Poi, sei mesi fa, il ritorno a Genova e il nuovo ruolo di presidente di AIPIA, l’Associazione Italiana Professionisti dell’Intelligenza Artificiale. “Era stata fondata da tredici professionisti, molti dei quali conoscevo già dallo IED. Io ho portato la parte più istituzionale e comunicativa. Ma la sostanza la fanno loro, che sono cervelli puri”.
Con AIPIA nasce una nuova sfida: rendere l’intelligenza artificiale accessibile, comprensibile, utile. Non un feticcio per addetti ai lavori, ma uno strumento operativo per aziende e cittadini: “Molte imprese acquistano software perché ‘fa moda’, ma non sanno usarli. Noi vogliamo creare uno sportello gratuito, una sorta di starter pack che le aiuti a capire cosa serve davvero, come ottimizzare i processi, come scegliere le tecnologie”.
L’associazione è stata presentata lo scorso 3 luglio al Teatro Stradanuova. “È stato un evento di successo, il teatro era completamente pieno – racconta Patron – La serata è stata animata dalla presenza del comico Dario Vergassola, che è riuscito ad alleggerire un argomento che altrimenti sarebbe stato un mattone pazzesco”, spiega sorridendo.
Patron vorrebbe anche istituire una borsa di studio per studenti meritevoli, ispirata al percorso CS50 dell’università di Harvard, che lui ha frequentato appassionandosi ancora di più all’AI. “Sarebbe bello offrire a uno o due ragazzi ogni anno la possibilità di vivere quell’esperienza. Anche solo tre settimane in presenza farebbero la differenza”.
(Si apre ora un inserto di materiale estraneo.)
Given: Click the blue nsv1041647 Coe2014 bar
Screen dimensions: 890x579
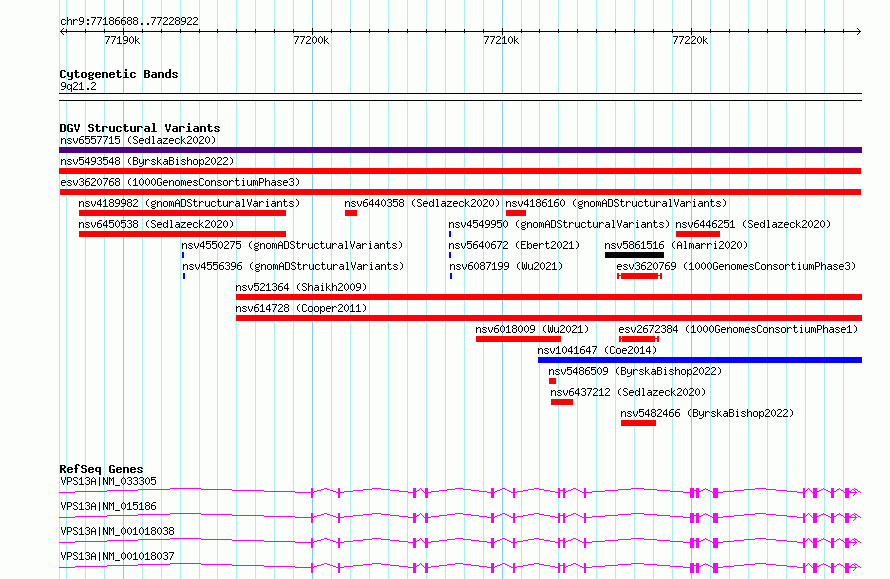Looking at the screenshot, I should pyautogui.click(x=699, y=360).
Intanto ha pubblicato un libro: ‘Il tuo prossimo collega è un robot’, già disponibile su Amazon e Feltrinelli, di cui cinquecento copie sono state preordinate da primarie istituzioni bancarie. Un libro pensato come strumento, non come trattato, per orientarsi in un mondo in continua trasformazione. “Io stesso uso ogni giorno almeno cinque dispositivi legati all’AI: occhiali Ray-Ban che traducono in tempo reale, registratori vocali che sintetizzano i concetti delle riunioni, strumenti in grado di generare e-mail, preventivi, persino flussi di pensiero”.
E poi, un podcast: Guida Galattica per Marketer, una produzione che si distingue per effetti sonori e la partecipazione di cinque attori. Il format rielabora la celebre Guida galattica per autostoppisti, applicandone il tema al mondo del marketing, dove ogni pianeta esplorato rappresenta un argomento specifico. La prima puntata è stata lanciata come “vetrina” su Spotify, preludio a una campagna di crowdfunding volta a finanziare la produzione dell’iniziativa, che mira a portare valore e formazione attraverso un’esperienza narrativa e coinvolgente.
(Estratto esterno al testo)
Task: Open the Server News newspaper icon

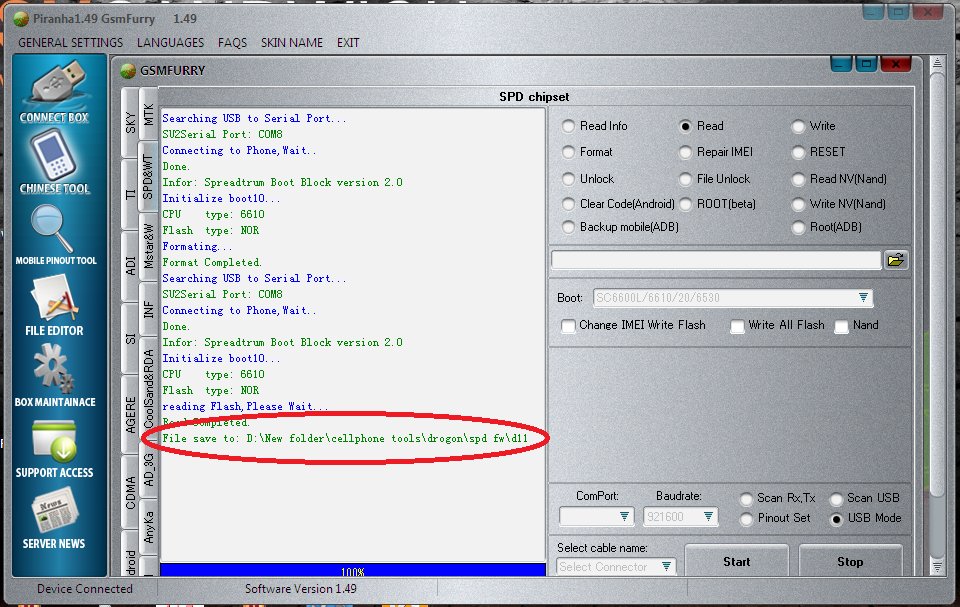Action: (x=55, y=511)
Patron non si ferma mai: tra le sue cinquantacinque certificazioni figurano competenze che spaziano dal digital marketing alla subacquea, dai droni alla nautica. “Studio anche cose che non mi servono, perché altrimenti mi chiudo”.
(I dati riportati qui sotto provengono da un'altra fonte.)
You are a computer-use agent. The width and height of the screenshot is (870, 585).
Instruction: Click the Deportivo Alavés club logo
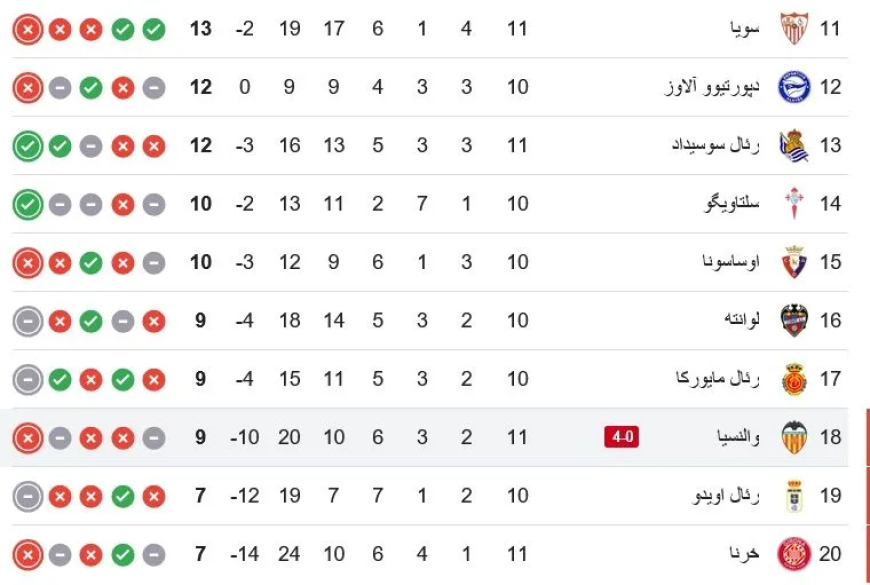794,86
AIPIA, nel frattempo, ha aderito alla Rome Call for AI Ethics, promossa dal Vaticano e dal MIT per rendere più etico e trasparente lo sviluppo delle tecnologie, ed è entrata nella European AI Alliance, in attesa del riconoscimento dal Ministero del Made in Italy. Ma, per lui, l’intelligenza artificiale non è solo innovazione, ma anche e soprattutto una responsabilità. “Le AI non sono intelligenti, sono persuasive. Sono allenate su dati storici che portano con sé bias enormi. Anche gli strumenti più evoluti, come Gemini, GPT o Claude, hanno limiti fortissimi. Noi dobbiamo sapere come funzionano, e usarli come strumenti. Mai il contrario”.
L’etica, la trasparenza, il ruolo dell’umano restano centrali: “La creatività, l’empatia, la relazione tra persone: questo non ce lo porterà via nessuna macchina. Ma dobbiamo essere consapevoli, perché oggi vedo gente che usa ChatGPT per scrivere messaggi di ringraziamento. Capisci che ci stiamo affidando agli algoritmi anche per le emozioni”.
Rafael racconta tutto con lucidità, ma anche con stupore: “Operator, il prossimo passo di OpenAI, inizierà presto a fare le cose al posto nostro: prenotare voli, fare acquisti. Non darà solo consigli, agirà. Saremo pronti?”.